>> BEGIN PASSAGE
Charging a capacitor through a resistor -- final voltage?

[Kajan thana]

Why does capacitor charges up to full voltage as the emf of the battery even if there is a resistor is connected in series? I know that having a resistor means it will take longer to charge the capacitor but shouldn't some energy need to be lost in the resistor as well?

 

[.Scott]

If the capacitor is at a different voltage, then there will be current across the resistor - so the voltage will still be changing.

 

[Kajan thana]

If the capacitor is at a different voltage, then there will be current across the resistor - so the voltage will still be changing.

Can we still get the capacitor to charge up to same PD as the battery even if there is a resistor? If we can, how is it possible?

 

[sophiecentaur]

Can we still get the capacitor to charge up to same PD as the battery even if there is a resistor? If we can, how is it possible?

It's the same as connecting two water tanks together with a very narrow pipe. Initially, there is a big pressure difference so the flow will be fast. As the levels become more equal, the pressure difference is less and the flow rate is less. In an ideal situation, the flow never stops - it just gets slower and slower and the levels are never exactly zero. An Exponential Decay curve describes what happens. It's the same with charging a capacitor through a resistor, the current drops ever slower and the voltage rises ever slower - also following an Exponential Decay curve. You could say that the capacitor never 'fully' charges - but pretty soon it gets near enough to be considered 'full'. For a 1MΩ resistor and a 1μF capacitor, the voltage on the capacitor will be (1/e)V away from being fully charged (V) after 1s. We call RC the Time Constant.

 

[anorlunda]

Why does capacitor charges up to full voltage as the emf of the battery even if there is a resistor is connected in series? I know that having a resistor means it will take longer to charge the capacitor but shouldn't some energy need to be lost in the resistor as well?
>> END PASSAGE
= PROBLEMS AND TASKS =
1. In the capacitor thread, what name is given to RC?
2. Reproduce everything in the capacitor thread from "It's the same as" down to "the Time Constant.".
3. List the usernames of everyone who posts in the capacitor thread, naming each one once.
The listing is unrelated to the capacitor thread.
>> BEGIN AVAILABLE DATA
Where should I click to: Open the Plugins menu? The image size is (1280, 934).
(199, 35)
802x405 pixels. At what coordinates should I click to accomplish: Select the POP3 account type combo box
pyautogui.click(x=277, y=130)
>> END AVAILABLE DATA
= OUTPUTS FOR THE TASKS =
1. The Time Constant.

2.
It's the same as connecting two water tanks together with a very narrow pipe. Initially, there is a big pressure difference so the flow will be fast. As the levels become more equal, the pressure difference is less and the flow rate is less. In an ideal situation, the flow never stops - it just gets slower and slower and the levels are never exactly zero. An Exponential Decay curve describes what happens. It's the same with charging a capacitor through a resistor, the current drops ever slower and the voltage rises ever slower - also following an Exponential Decay curve. You could say that the capacitor never 'fully' charges - but pretty soon it gets near enough to be considered 'full'. For a 1MΩ resistor and a 1μF capacitor, the voltage on the capacitor will be (1/e)V away from being fully charged (V) after 1s. We call RC the Time Constant.

3. Kajan thana, .Scott, sophiecentaur, anorlunda